Limited evidence supports a link between hidradenitis suppurativa (HS) and Crohn disease (CD), and this relationship has not been established in the United States.


To evaluate the prevalence of CD among patients with HS in the United States and to determine the strength of association between the 2 conditions.

Design, Setting, and Participants:

Cross-sectional analysis of data from 51 340 patients with HS identified using electronic health records data in the Explorys multiple health system data analytics and research platform, which includes data from more than 50 million unique patients across all US census regions.

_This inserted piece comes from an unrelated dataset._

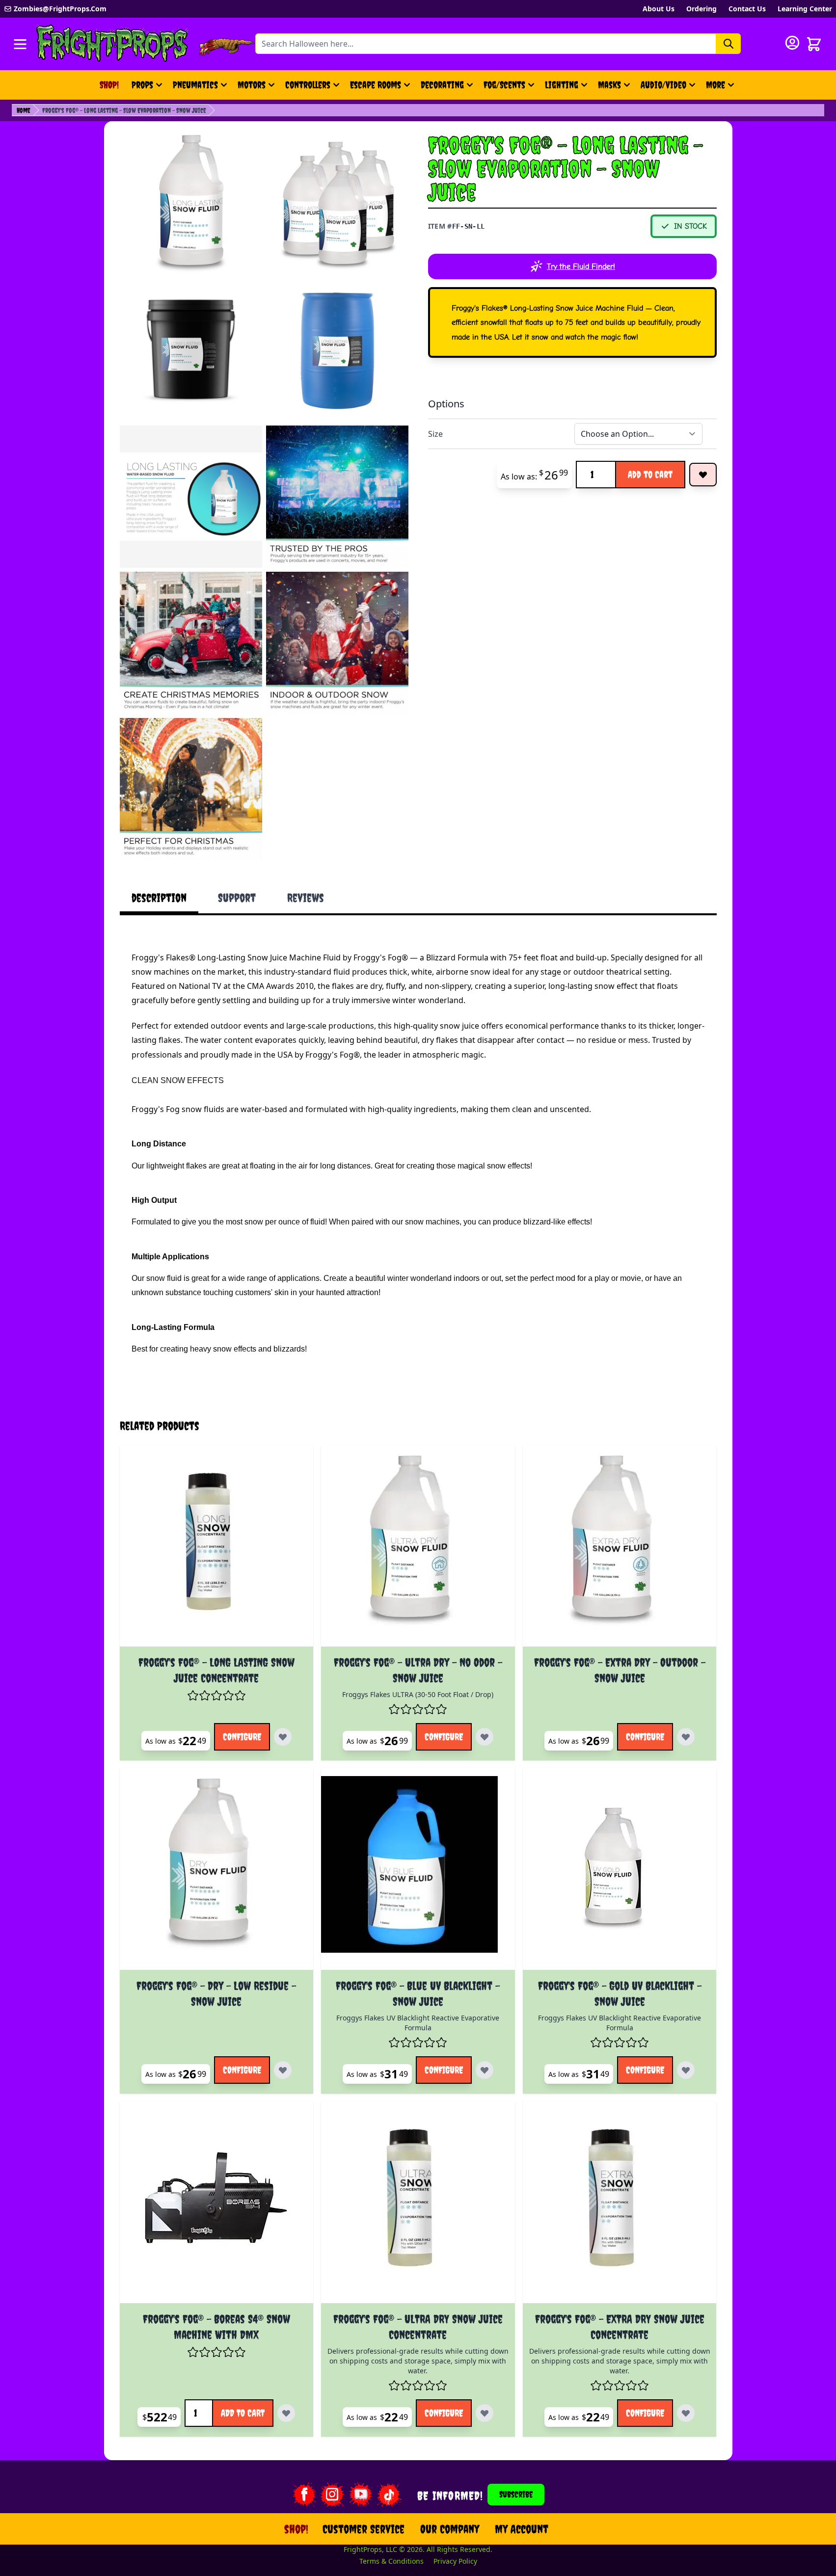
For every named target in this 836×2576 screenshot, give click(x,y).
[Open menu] (20, 44)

Main Outcomes and Measures:

Primary outcome was diagnosis of CD.


Of the 18 455 660 total population considered, 51 340 had HS (35 000 women). Of these patients with HS, 29 010 (56.5%) were aged 18 to 44 years; 17 580 (34,2%), 45 to 64 years; and 4750 (9.3%), 65 years or older. Prevalence of CD among patients with HS was 2.0% (1025/51 340), compared with 0.6% (113 360/18 404 260) among those without HS (P < .001). Prevalence of CD was greatest among patients with HS who were white (2.3%), aged 45 to 64 years (2.4%), nonobese (2.8%), and tobacco smokers (2.3%). In univariable and multivariable analyses, patients with HS had 3.29 (95% CI, 3.09-3.50) and 3.05 (95% CI, 2.87-3.25) times the odds of having CD, respectively, compared with patients without HS. Crohn disease was associated with HS across all patient subgroups. The association was strongest for men (OR, 3.61; 95% CI, 3.24-4.03), patients aged 45 to 64 years (OR, 3.49; 95% CI, 3.16-3.85), nonobese patients (OR, 4.09; 95% CI, 3.69-4.54), and nonsmokers (OR, 3.44; 95% CI, 3.10-3.82).

Conclusions and Relevance:

These data suggest that patients with HS are at risk for CD. Gastrointestinal symptoms or signs suggestive of CD warrant additional evaluation by a gastroenterologist.